Anatomy of Virabhadrasana II

Virabhadrasana II, also known as Warrior II Pose, embodies the spirit of a warrior and conveys readiness, stability and courage. The focus of this pose is to strengthen the front leg while opening the front of the pelvis and the chest.
The healthy alignment of this pose is to have the kneecaps point straight out over the midline of the feet, front knee bent, back leg straightened, chest lifted and arms extended away from the body. These actions anchor the body against the forward momentum of the pose and bring stability to the pose. Tilt the head back slightly and gaze forward.
There can be a tendency to allow the chest to collapse and shift forward. Counteract this by straightening the arms and expanding the chest, expressing the inner strength and confidence that is cultivated in the pose. The outer shoulders (lateral deltoids) get worked out when holding this pose.

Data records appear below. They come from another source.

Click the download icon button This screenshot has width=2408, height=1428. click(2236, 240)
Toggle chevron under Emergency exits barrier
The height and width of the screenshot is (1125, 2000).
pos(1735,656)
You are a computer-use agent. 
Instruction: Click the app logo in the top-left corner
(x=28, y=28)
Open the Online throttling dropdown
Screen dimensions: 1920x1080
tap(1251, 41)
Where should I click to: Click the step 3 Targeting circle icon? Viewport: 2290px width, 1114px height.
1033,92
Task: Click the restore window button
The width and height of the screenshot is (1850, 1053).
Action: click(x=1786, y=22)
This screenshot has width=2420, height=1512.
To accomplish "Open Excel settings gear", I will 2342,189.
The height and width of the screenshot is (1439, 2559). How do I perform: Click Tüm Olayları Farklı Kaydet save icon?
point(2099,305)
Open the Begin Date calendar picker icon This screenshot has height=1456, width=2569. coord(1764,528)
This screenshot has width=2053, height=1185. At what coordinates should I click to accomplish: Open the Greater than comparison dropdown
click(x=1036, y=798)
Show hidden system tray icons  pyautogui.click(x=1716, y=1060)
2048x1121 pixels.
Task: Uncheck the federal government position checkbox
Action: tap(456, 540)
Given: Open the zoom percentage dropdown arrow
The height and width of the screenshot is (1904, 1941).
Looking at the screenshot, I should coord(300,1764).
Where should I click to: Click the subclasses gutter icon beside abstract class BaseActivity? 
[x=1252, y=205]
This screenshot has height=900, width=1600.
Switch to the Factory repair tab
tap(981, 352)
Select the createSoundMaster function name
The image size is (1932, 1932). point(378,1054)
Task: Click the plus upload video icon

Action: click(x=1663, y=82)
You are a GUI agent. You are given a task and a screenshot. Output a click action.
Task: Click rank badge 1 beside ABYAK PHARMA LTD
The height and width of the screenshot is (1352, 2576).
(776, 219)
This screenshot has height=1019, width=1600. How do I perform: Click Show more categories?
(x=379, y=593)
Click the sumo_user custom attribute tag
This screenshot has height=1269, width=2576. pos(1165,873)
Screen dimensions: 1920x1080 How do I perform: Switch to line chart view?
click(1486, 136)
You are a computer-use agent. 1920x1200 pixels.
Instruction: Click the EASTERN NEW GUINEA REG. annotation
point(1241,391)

This pose also aims at strengthening the hips and thighs. To get the right alignment in this pose, some people have difficulty squaring their hips to the side – the thighbone will rotate inward and the kneecaps collapse inward too. This misalignment torques the knee, putting uneven pressure on the cartilage and straining the supporting ligaments and tendon every time the knee is bent. To correct this misalignment, one needs to (1) stretch the hip abductors in the back leg and plant the back heel firmly on the floor and (2) engage and strengthen the muscles that externally rotate the thigh of the bent leg.
The hip adductors, which is a large muscle group that fills our inner thighs and pulls our knees toward each other, includes the pectineus, adductor brevis, adductor longus, adductor magnus and gracilis.
The main external rotators are the gluteus maximus and the six deep rotators that lie underneath it – the piriformis, obturator internus, obturator externus, gemellus superior, gemellus inferior and quadratus femoris.
Once the hip adductors are opened and the external hip rotators strengthened, we can align the thighs and knees safely in Virabhadrasana II and intensify the work on the quadriceps muscles. Filling the whole front of the thigh, the four quadriceps converge into a single tendon that attaches to the patella (kneecap) and then connects, via the patellar ligament, to the upper tibia (shinbone); three of the “quads” originate on the upper thighbone, while the fourth comes from the pelvis, above the hip socket.
To work the quads even harder in Virabhadrasana II, bring the front-leg thigh parallel to the floor – but do not let that knee collapse inward or the back-leg thigh and knee collapse forward.
Regular practice of Virabhadrasana II builds stronger quads, which means stronger legs!